Reports
Net Income Rose At BlackRock In Q4 From Year Ago; AuM Gained Despite Market Turmoil

2016 will go down as a turbulent year for many reasons but the world's largest listed fund manager emerged from it with higher AuM and a broadly robust set of financial results.
BlackRock, the world’s largest listed investment house, has reported net income for 2016 of $3.214 billion, a 3 per cent year-on-year decline, while its fourth-quarter net income rose 6 per cent to $852 million from a year earlier.
Total assets under management at the US-listed firm stood at $5.148 trillion at the end of December, 2016, a rise of 11 per cent from a year earlier, it said in a statement. Net flows were $202.191 billion last year, up from $149.895 billion in 2015.
Operating margin at BlackRock was 43.7 per cent through the whole of 2016, up from 4.29 per cent in 2015.
BlackRock said that as far as long-term inflows to its business were concerned, net inflows were positive across all major regions, with net inflows of $46.0 billion, $38.2 billion and $3.6 billion from clients in the Americas, EMEA and Asia-Pacific, respectively. At December 31, 2016, BlackRock managed 63 per cent of its long-term AuM for investors in the Americas and 37 per cent for clients in EMEA and Asia-Pacific.

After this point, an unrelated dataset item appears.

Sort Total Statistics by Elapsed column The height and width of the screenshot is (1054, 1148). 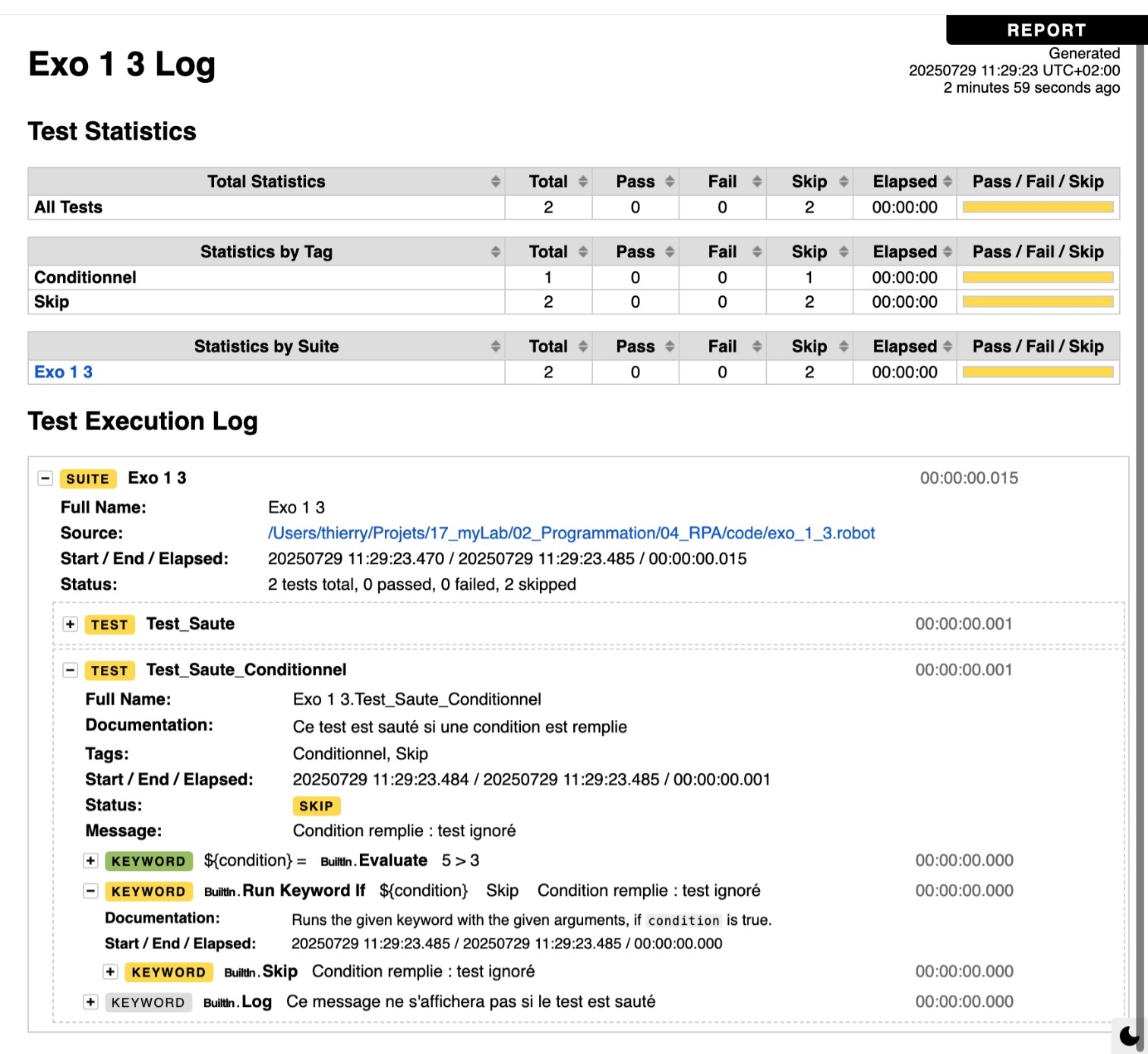(904, 181)
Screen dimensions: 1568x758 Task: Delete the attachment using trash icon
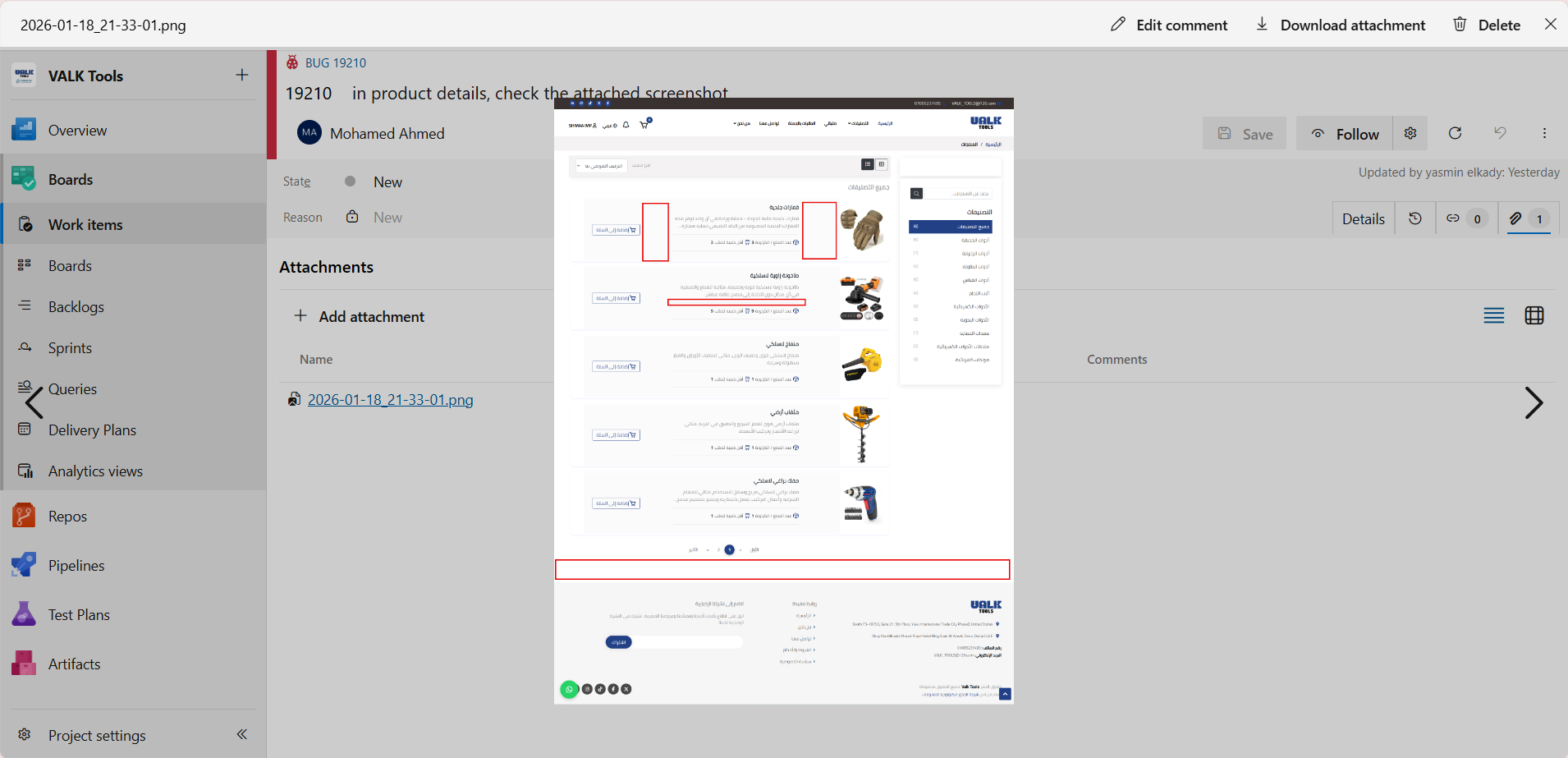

“In a year of dramatic change and uncertainty around the world, clients continued to put their trust in BlackRock, allowing us to deliver the strongest annual net inflows in our firm’s history,” Laurence Fink, chairman and CEO, said.
“While domestic equities rallied following the US election, the combination of a strengthening dollar, underperforming international equities and negative fixed income markets produced challenging outcomes for global investors. Investors are rethinking their approach to active management, asset allocation and portfolio construction, and we’re seeing more clients use active and index strategies together to deliver returns,” he continued.
BlackRock’s iShares brand of ETFs – the world’s largest - generated a record $140 billion of net inflows for the year, including $60 billion into iShares fixed income ETFs, capturing the number 1 share of flows globally, in the US and in Europe, and in equity and fixed income, it said.